Repeat every entry exactly as it appears.

*** Input data Section Begins ***

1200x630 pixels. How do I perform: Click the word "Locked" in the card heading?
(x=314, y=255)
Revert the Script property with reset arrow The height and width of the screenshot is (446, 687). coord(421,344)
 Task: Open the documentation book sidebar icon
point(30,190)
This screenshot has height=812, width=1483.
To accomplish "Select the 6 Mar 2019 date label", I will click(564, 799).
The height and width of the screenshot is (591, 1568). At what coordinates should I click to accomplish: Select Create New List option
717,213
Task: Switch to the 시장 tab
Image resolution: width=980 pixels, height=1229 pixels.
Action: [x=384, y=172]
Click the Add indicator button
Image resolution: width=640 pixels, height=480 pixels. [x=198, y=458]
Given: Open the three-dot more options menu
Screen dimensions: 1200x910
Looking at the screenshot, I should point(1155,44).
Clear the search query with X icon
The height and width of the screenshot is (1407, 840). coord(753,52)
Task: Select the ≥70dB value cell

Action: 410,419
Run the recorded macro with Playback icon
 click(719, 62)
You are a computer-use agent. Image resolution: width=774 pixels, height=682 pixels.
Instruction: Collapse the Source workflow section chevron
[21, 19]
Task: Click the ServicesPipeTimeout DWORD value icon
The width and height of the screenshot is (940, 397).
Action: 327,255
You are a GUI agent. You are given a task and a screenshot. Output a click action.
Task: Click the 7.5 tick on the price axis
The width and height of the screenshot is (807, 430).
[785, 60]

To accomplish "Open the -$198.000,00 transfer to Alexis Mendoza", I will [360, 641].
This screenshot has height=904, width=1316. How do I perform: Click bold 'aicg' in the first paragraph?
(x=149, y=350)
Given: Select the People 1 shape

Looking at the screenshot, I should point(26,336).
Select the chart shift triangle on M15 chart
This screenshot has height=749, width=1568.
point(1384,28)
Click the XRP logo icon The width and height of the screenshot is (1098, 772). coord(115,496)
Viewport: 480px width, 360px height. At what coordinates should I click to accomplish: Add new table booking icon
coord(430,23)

*** Input data Section Ends ***

- _Solution for this exercise_
1200x630 pixels. How do I perform: Click the word "Locked" in the card heading?
(x=314, y=255)
Revert the Script property with reset arrow The height and width of the screenshot is (446, 687). coord(421,344)
 Task: Open the documentation book sidebar icon
point(30,190)
This screenshot has height=812, width=1483.
To accomplish "Select the 6 Mar 2019 date label", I will click(564, 799).
The height and width of the screenshot is (591, 1568). At what coordinates should I click to accomplish: Select Create New List option
717,213
Task: Switch to the 시장 tab
Image resolution: width=980 pixels, height=1229 pixels.
Action: [x=384, y=172]
Click the Add indicator button
Image resolution: width=640 pixels, height=480 pixels. [x=198, y=458]
Given: Open the three-dot more options menu
Screen dimensions: 1200x910
Looking at the screenshot, I should point(1155,44).
Clear the search query with X icon
The height and width of the screenshot is (1407, 840). coord(753,52)
Task: Select the ≥70dB value cell

Action: 410,419
Run the recorded macro with Playback icon
 click(719, 62)
You are a computer-use agent. Image resolution: width=774 pixels, height=682 pixels.
Instruction: Collapse the Source workflow section chevron
[21, 19]
Task: Click the ServicesPipeTimeout DWORD value icon
The width and height of the screenshot is (940, 397).
Action: 327,255
You are a GUI agent. You are given a task and a screenshot. Output a click action.
Task: Click the 7.5 tick on the price axis
The width and height of the screenshot is (807, 430).
[785, 60]

To accomplish "Open the -$198.000,00 transfer to Alexis Mendoza", I will [360, 641].
This screenshot has height=904, width=1316. How do I perform: Click bold 'aicg' in the first paragraph?
(x=149, y=350)
Given: Select the People 1 shape

Looking at the screenshot, I should point(26,336).
Select the chart shift triangle on M15 chart
This screenshot has height=749, width=1568.
point(1384,28)
Click the XRP logo icon The width and height of the screenshot is (1098, 772). coord(115,496)
Viewport: 480px width, 360px height. At what coordinates should I click to accomplish: Add new table booking icon
coord(430,23)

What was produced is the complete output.